The female who pairs with the alpha male dominates breeding cycles in her territory, keeping numbers down. When she is killed or driven off, younger females begin to breed — meaning that soon there are more jackal puppies in the area, all learning from the sub-males how to kill sheep.
”Pretty soon the farmer is losing sizeable chunks of his flock. From where he sits it looks like a vendetta. Each generation is harder to trap, to poison, to fence out, fool or kill. And every one is genetically hard-wired to outwit him,” says veteran predator researcher Thys de Wet in an interview with Getaway magazine.
Verdoorn says the farmers are often the losers in this war of wits. ”The guys who persecute these animals are often the ones who have the biggest stock losses.”

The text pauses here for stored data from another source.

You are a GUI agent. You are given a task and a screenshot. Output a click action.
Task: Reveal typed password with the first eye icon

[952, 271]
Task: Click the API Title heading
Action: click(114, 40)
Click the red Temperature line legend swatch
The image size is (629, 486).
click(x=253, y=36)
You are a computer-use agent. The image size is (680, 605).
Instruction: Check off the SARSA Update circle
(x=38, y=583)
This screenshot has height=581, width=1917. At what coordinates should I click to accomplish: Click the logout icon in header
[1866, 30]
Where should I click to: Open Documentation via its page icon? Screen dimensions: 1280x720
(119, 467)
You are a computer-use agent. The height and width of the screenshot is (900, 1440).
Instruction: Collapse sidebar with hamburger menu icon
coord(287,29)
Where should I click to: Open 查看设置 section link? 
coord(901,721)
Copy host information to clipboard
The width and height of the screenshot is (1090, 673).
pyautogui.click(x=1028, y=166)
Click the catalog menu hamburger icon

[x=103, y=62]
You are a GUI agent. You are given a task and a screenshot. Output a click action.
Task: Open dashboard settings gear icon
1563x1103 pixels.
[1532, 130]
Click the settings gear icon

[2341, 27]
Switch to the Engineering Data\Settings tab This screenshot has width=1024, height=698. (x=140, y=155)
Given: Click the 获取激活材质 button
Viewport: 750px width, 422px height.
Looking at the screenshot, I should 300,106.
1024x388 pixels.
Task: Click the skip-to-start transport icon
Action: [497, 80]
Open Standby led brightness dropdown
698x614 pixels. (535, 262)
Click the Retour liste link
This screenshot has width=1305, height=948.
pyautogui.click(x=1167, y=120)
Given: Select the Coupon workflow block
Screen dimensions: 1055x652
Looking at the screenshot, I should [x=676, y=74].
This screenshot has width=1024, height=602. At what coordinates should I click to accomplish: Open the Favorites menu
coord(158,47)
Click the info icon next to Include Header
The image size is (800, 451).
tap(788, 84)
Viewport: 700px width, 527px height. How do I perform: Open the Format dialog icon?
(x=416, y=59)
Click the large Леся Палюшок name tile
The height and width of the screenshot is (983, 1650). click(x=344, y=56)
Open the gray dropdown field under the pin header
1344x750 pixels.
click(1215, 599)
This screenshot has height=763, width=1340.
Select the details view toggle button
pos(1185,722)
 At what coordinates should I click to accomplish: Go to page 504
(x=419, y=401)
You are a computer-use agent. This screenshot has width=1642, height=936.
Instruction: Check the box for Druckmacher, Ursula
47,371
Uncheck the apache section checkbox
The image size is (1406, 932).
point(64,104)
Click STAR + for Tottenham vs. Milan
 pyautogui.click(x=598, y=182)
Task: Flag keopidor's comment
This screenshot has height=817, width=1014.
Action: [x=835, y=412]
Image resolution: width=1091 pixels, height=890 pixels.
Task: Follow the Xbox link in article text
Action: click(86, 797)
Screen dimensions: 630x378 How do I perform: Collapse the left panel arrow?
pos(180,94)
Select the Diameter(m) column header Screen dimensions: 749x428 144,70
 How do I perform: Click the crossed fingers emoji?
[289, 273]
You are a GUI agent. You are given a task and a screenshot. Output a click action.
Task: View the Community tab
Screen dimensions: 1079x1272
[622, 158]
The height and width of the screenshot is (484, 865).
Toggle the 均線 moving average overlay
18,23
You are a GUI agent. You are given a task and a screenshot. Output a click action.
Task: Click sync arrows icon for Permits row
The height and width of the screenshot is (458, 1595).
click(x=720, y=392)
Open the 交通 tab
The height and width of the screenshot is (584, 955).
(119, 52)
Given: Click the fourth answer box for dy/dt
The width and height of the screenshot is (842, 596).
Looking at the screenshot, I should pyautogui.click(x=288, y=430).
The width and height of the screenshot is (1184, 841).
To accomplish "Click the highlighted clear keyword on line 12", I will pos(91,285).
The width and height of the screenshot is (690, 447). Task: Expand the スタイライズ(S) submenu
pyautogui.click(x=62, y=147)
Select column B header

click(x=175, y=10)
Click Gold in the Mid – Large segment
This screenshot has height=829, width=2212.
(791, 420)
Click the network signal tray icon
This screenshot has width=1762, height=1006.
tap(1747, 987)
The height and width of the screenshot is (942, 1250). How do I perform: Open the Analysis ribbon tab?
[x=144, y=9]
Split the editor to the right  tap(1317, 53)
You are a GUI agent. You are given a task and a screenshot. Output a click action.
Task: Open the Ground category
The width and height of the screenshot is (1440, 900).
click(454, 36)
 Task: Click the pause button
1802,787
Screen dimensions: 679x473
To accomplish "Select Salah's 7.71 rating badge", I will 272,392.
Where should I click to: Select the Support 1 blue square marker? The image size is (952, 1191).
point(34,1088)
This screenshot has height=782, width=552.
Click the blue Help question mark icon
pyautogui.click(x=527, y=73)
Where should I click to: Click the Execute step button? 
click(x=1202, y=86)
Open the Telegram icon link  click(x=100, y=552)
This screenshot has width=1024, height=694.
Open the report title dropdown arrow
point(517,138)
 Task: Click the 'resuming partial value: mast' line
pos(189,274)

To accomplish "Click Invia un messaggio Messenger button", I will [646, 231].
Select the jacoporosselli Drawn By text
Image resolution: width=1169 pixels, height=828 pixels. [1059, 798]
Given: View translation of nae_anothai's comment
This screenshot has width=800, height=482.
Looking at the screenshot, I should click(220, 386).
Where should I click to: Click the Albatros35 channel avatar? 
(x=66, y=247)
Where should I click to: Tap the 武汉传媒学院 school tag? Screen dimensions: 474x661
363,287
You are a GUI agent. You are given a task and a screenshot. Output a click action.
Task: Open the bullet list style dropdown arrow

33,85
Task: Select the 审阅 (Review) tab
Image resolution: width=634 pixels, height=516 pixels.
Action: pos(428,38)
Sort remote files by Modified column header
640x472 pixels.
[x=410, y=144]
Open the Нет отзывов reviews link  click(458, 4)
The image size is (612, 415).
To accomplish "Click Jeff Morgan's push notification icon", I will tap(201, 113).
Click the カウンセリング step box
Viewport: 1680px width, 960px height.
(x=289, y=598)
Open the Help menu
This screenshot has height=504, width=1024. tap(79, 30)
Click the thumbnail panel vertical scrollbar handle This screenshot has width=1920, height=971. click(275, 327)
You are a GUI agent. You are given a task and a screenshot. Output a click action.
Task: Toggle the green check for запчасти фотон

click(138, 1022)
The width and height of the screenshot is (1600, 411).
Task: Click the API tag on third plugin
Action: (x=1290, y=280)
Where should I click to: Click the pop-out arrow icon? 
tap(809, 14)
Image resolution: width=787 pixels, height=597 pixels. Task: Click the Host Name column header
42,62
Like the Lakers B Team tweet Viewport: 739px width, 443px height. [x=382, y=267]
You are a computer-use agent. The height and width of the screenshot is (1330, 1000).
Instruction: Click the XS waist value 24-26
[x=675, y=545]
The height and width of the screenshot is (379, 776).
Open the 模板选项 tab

Faced with a losing battle, some farmers have developed innovative ways of protecting their flocks. Some use trained dogs, others put the sheep inside at night and a Namaqualand farmer has developed a plastic collar to protect the sheeps’ throats.
Killing the predators is condoned by ordinances that apply in most provinces, with the exception of the Western Cape. Most of these ”problem animal control” ordinances classify jackals and caracals, as well as baboons, vervet monkeys and bushpigs, as vermin — and in some instances the law compels farmers to kill them.
Retired advocate Chris Mercer, who has established a wildlife rehabilitation centre in the Kalahari, was arrested in terms of one such ordinance after a farmer gave him three orphaned caracal kittens to raise last year. Mercer was convicted and fined for keeping and transporting the kittens without permits.
In an appeal against the sentence due to be heard in the Kimberley High Court soon, Mercer argues that the ordinances — many of which date back to the 1950s — are outdated, discriminatory and unconstitutional.
”The problem animal control ordinance is a chilling reminder of the days when all laws and policies were framed to protect the narrow commercial interests of a tiny minority –the white, livestock-farming community … It specifically excludes blacks by stipulating, inter alia, that ‘any six persons who are not black may form a hunt club’,” he says in legal papers.
Mercer points out that caracals are defined as a threatened species by the Convention on International Trade in Endangered Species (Cites). By allowing farmers to persecute them, he argues, South Africa is contravening its obligations under Cites and several other conventions the government has signed.
Because of the ordinances, provincial conservation officials alerted to the grisly carcass exhibition near Soutpan will not take any action against the farmers. But this may change for caracals when a draft National Biodiversity Bill is finalised and passed — perhaps next year.
The new Bill will give caracals special protection in terms of Cites, and any farmer who wants to kill one will have to apply to a national biodiversity institute for permission. As for the jackals, the battle will continue: because they are not listed as endangered, they will continue to be head-hunted by unscrupulous farmers.